There’s no law against “using” copyrighted works, there is a law against copying and distributing them.

Fair use analysis doesn’t come into play unless we’re dealing with clearly established copyright infringement. What LLMs do doesn’t clearly qualify as any of the behaviors reserved to copyright owners. For example, it certainly doesn’t “copy” the things it’s trained on by any legal definition.

Law works on precedent and analogy when there’s no clearly on-point statutes or case law. The most analogous situation to what transformer models do is a person learning from experience and creating their own work _influenced_ by what they’ve observed. That behavior is not copyright infringement by any stretch of the imagination. The fact that it’s done with a computer is not as important as people seem to think it is.



> For example, it certainly doesn’t “copy” the things it’s trained on by any legal definition.

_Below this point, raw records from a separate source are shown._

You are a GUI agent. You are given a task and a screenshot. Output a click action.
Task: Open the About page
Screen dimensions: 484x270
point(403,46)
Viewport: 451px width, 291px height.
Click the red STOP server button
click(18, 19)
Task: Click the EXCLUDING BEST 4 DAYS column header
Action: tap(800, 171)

What about pictures still containing watermarks? Regardless of the actual legality, this does not fit "certainly".

> The most analogous situation to what transformer models do is a person learning from experience and creating their own work _influenced_ by what they’ve observed

No, it is not. It is called machine "learning" so clearly that is a fly made out of butter. Maybe courts will agree, maybe they won't, but the analogy to human learning is quite strenuous at best.

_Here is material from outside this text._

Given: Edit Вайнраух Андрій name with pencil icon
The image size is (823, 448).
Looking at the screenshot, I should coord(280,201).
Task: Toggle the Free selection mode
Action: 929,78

Here is the section of title 17 that defines the rights of copyright holders and what terms like “copy” mean in US law. It’s clear as mud but I feel it’s likely that the process of training neural network weights is not going to be held as equivalent to verbatim digital copies. It’s just not the same thing and the law has no clear provision for it, except by analogy to existing human creative processes.

https://www.copyright.gov/title17/92chap1.html#106A

The most closely applicable existing law is that of “derivative works” but those require human authorship, so it’s far from clear that those would apply to AI output either. Ultimately this is going to be hashed out in the courts until some actual laws are written to deal with it.

(IANAL)


> It’s clear as mud but I feel it’s likely that the process of training neural network weights is not going to be held as equivalent to verbatim digital copies.

It's taking verbatim digital copies and using a form of lossy compression to transform them, which I think is clear when looking at things like auto-encoders.


Isn’t your brain doing the same thing when it reads text or views a painting? Some people can even memorize and precisely recreate the things they’ve seen. But no one considers the process of lossy storage in human memory to be copyright infringement. Instead the later reproduction itself might be infringing. I think it will be the same here. Training models on copyrighted content won’t fall afoul of any existing law, instead legal challenges will have to be aimed at specific instances where the models produce output that arguably infringes copyright.

That’s inconvenient for opponents of this technology because they would prefer to ban the training itself, but there’s not a good justification under existing law to do this.